**Task goal:** Copy each line of the material below that includes the string "computer".

**Recorded data:**
== Segment start ==

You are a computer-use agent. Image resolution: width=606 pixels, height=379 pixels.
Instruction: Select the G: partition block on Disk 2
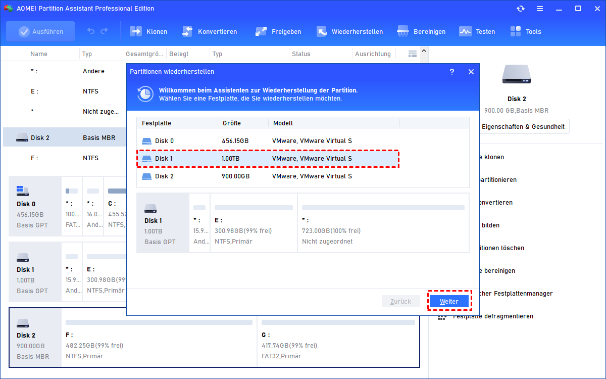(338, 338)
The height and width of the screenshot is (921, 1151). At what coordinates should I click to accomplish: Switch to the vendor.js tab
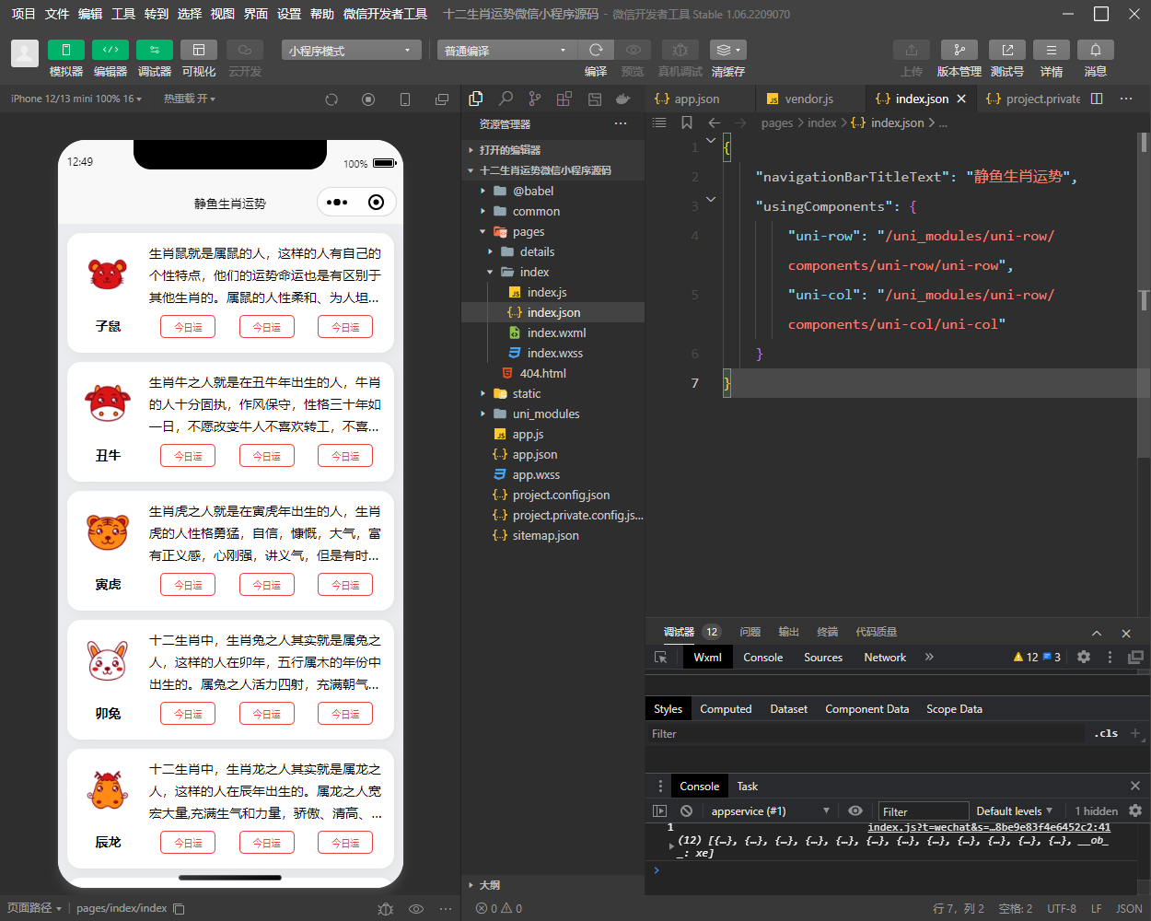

== Segment end ==
== Segment start ==

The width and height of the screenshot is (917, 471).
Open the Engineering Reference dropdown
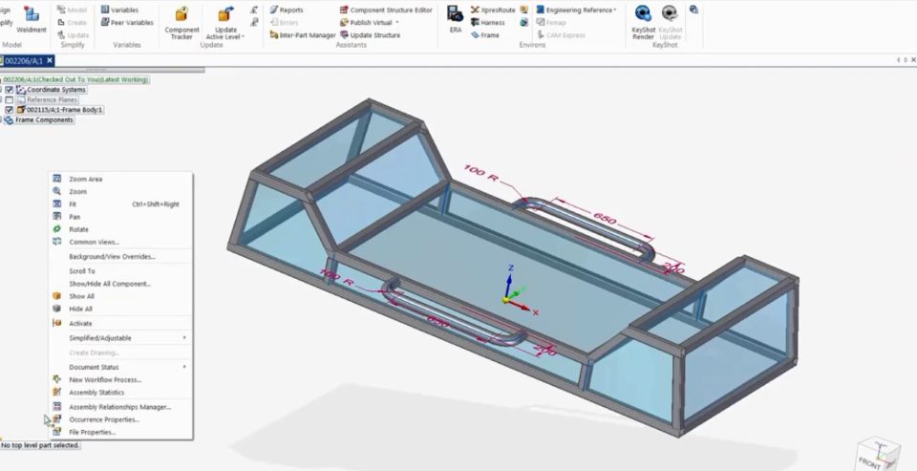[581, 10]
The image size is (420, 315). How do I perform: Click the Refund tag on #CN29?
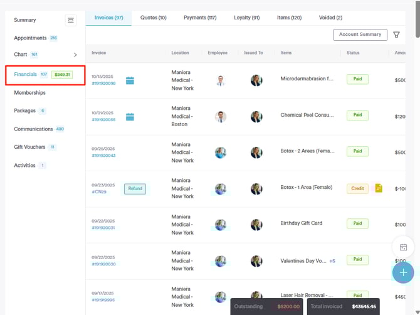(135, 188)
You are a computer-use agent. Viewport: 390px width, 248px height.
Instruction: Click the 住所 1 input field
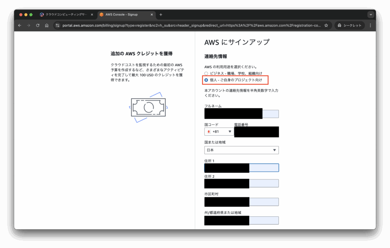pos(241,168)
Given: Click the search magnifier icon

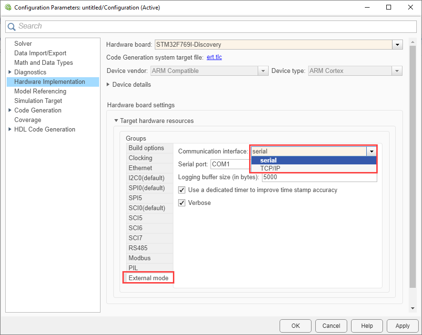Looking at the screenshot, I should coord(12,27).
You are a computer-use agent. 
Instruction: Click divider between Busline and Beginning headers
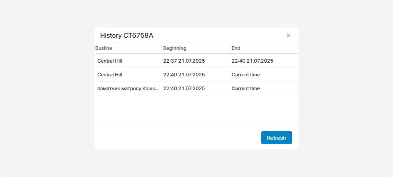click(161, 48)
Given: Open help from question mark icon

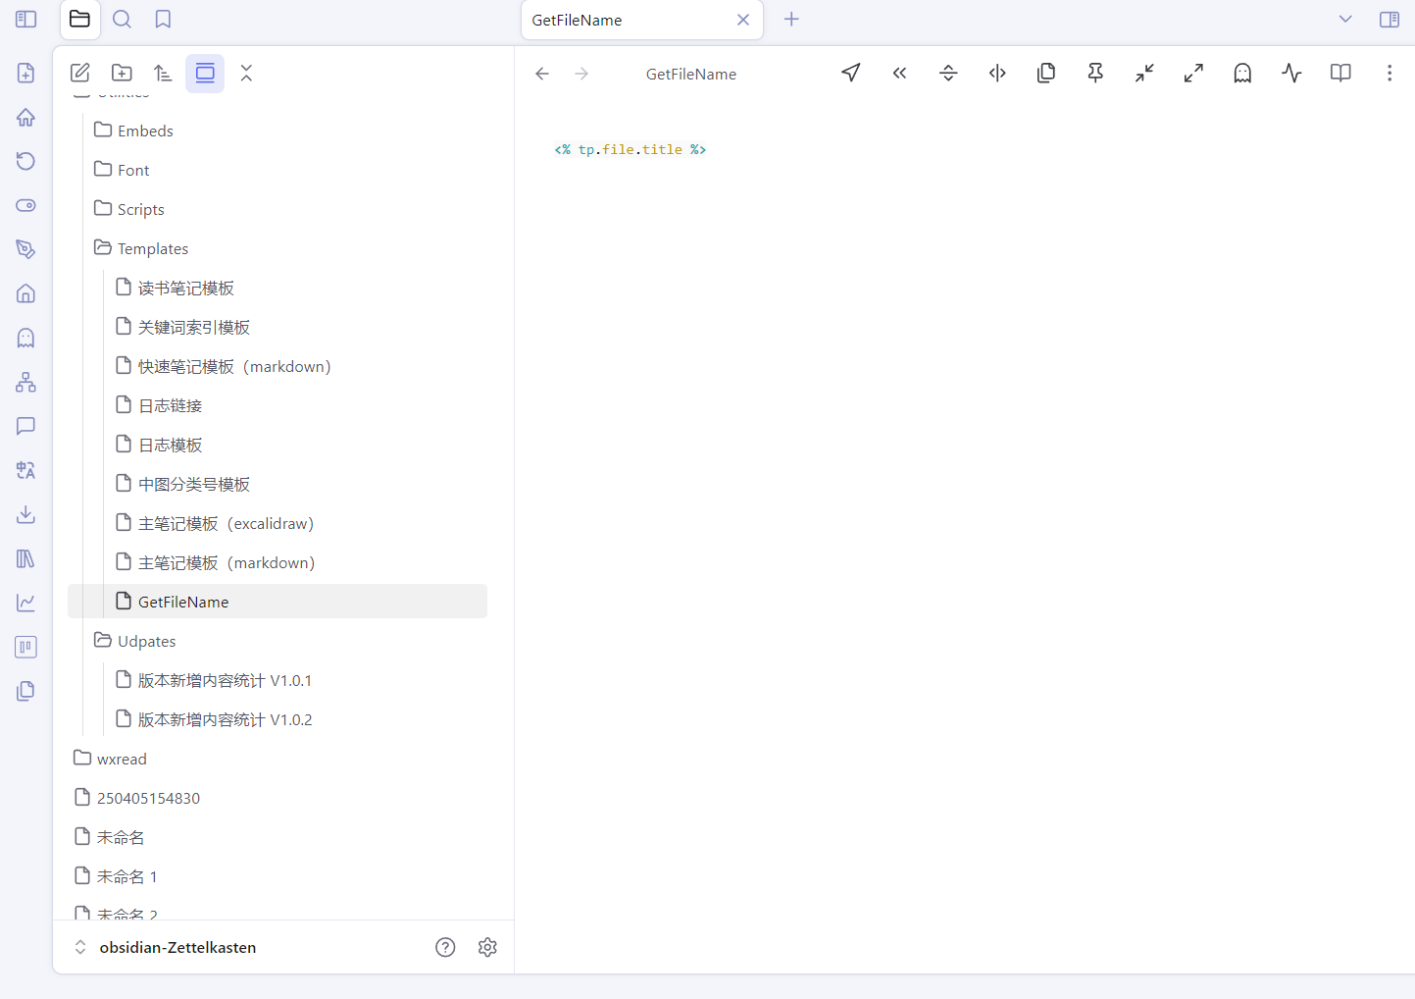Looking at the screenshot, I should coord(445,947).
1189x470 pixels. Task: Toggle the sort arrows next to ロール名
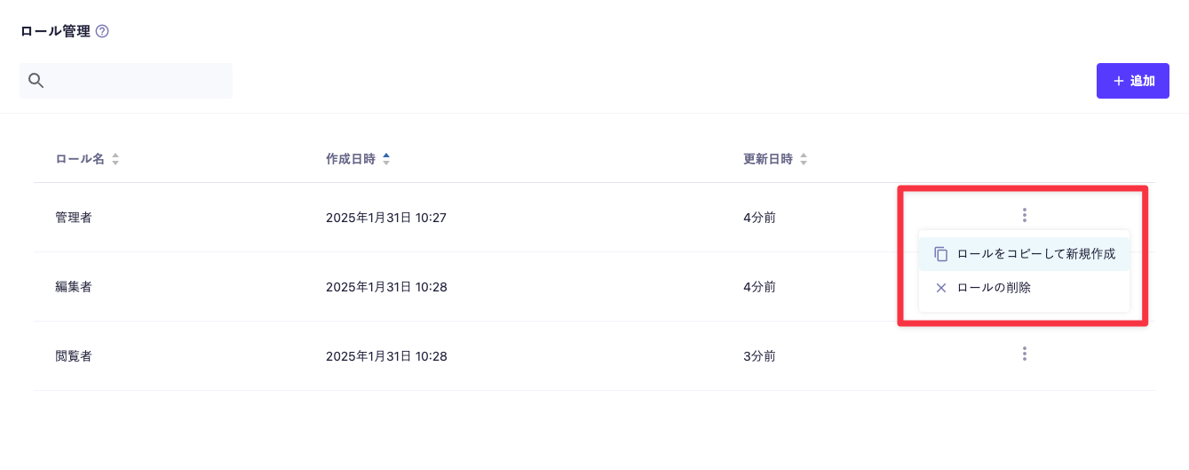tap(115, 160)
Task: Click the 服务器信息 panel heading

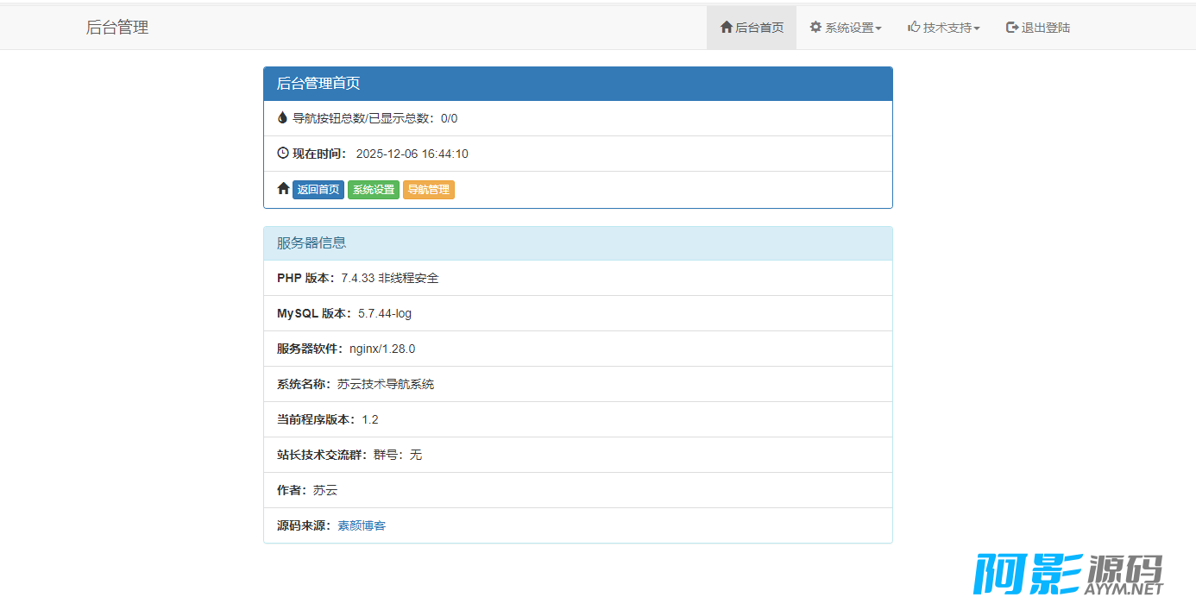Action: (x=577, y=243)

== Segment end ==

**Solution to this task:**
You are a computer-use agent. Image resolution: width=606 pixels, height=379 pixels.
You are a computer-use agent. Viewport: 390px width, 248px height.
You are a computer-use agent. 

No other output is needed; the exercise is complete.